George Vosselman
Environmental Science
ENVIRON
Germany
Biography
George Vosselman (1963) was born in Ommen, the Netherlands. He graduated with honours from the Delft University of Technology, the Netherlands, in Geodetic Engineering in 1986 with an M.Sc.-thesis on the precision of digital camera's. After his graduation he worked as researcher at the Institute of Photogrammetry of the Stuttgart University, Germany, until 1992. In 1991 he obtained his Ph.D.-degree with honours from the Rheinische Friedrich Wilhelms University of Bonn, Germany, on the topic of relational matching. After a year as visiting scientist at the University of Washington, Seattle, U.S.A., he was appointed professor of Photogrammetry and Remote Sensing at the Delft University of Technology in 1993. In 2004 he joined ITC as professor of Geo-Information Extraction with Sensor Systems while keeping a "zero-appointment" at the Delft University of Technology.
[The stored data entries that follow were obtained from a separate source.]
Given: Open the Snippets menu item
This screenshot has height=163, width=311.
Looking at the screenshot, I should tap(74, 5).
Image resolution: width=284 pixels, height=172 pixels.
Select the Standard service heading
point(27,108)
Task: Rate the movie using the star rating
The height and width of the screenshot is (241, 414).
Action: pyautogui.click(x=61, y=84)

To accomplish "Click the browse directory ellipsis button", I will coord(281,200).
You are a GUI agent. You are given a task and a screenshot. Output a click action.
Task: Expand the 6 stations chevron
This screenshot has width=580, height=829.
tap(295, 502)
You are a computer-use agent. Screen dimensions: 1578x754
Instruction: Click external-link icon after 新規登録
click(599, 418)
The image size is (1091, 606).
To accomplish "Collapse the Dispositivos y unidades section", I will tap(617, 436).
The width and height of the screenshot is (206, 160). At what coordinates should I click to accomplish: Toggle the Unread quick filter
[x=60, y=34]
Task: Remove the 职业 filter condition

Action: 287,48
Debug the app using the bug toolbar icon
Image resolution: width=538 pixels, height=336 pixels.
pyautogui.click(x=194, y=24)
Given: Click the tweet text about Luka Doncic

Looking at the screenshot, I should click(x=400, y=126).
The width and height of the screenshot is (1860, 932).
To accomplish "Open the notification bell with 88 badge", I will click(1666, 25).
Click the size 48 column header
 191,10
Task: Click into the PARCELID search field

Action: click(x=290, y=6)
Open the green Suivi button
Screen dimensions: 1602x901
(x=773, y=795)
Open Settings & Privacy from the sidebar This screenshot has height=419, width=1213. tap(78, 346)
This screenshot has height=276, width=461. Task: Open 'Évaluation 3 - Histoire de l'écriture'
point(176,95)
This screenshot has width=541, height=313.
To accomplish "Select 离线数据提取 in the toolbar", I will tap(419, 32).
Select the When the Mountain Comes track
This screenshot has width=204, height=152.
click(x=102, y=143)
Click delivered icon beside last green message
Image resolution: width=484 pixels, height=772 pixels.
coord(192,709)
In 2005 he was also appointed as professor of Geo-Information Extraction and Remote Sensing at the Twente University. George Vosselman is recipient of the Hansa Luftbild Award (1993), the ISPRS Otto von Gruber Award (2000), the ISPRS Schwidefsky Medal (2012), the ISPRS Karl Kraus Medal (2012), and the ASPRS Photogrammetric (Fairchild) Award (2015). From 2005 until 2012 he was Editor-in-Chief of the ISPRS Journal of Photogrammetry and Remote Sensing.
Research Interest
In the last ten years the main focus of research has been on laser altimetry. Quality analysis of laser altimetry data, strip adjustment, segmentation and classification of point clouds, and semi-automatic building extraction have been the major topics. Besides, some projects on industrial photogrammetry and building reconstruction from aerial photographs were executed. In the first few years at the Delft University of Technology, research focussed on semi-automated mapping and updating of road networks. At the University of Washington George Vosselman participated in a project on the quality performance of OCR systems, whereas in Stuttgart the topic of his research was relational matching.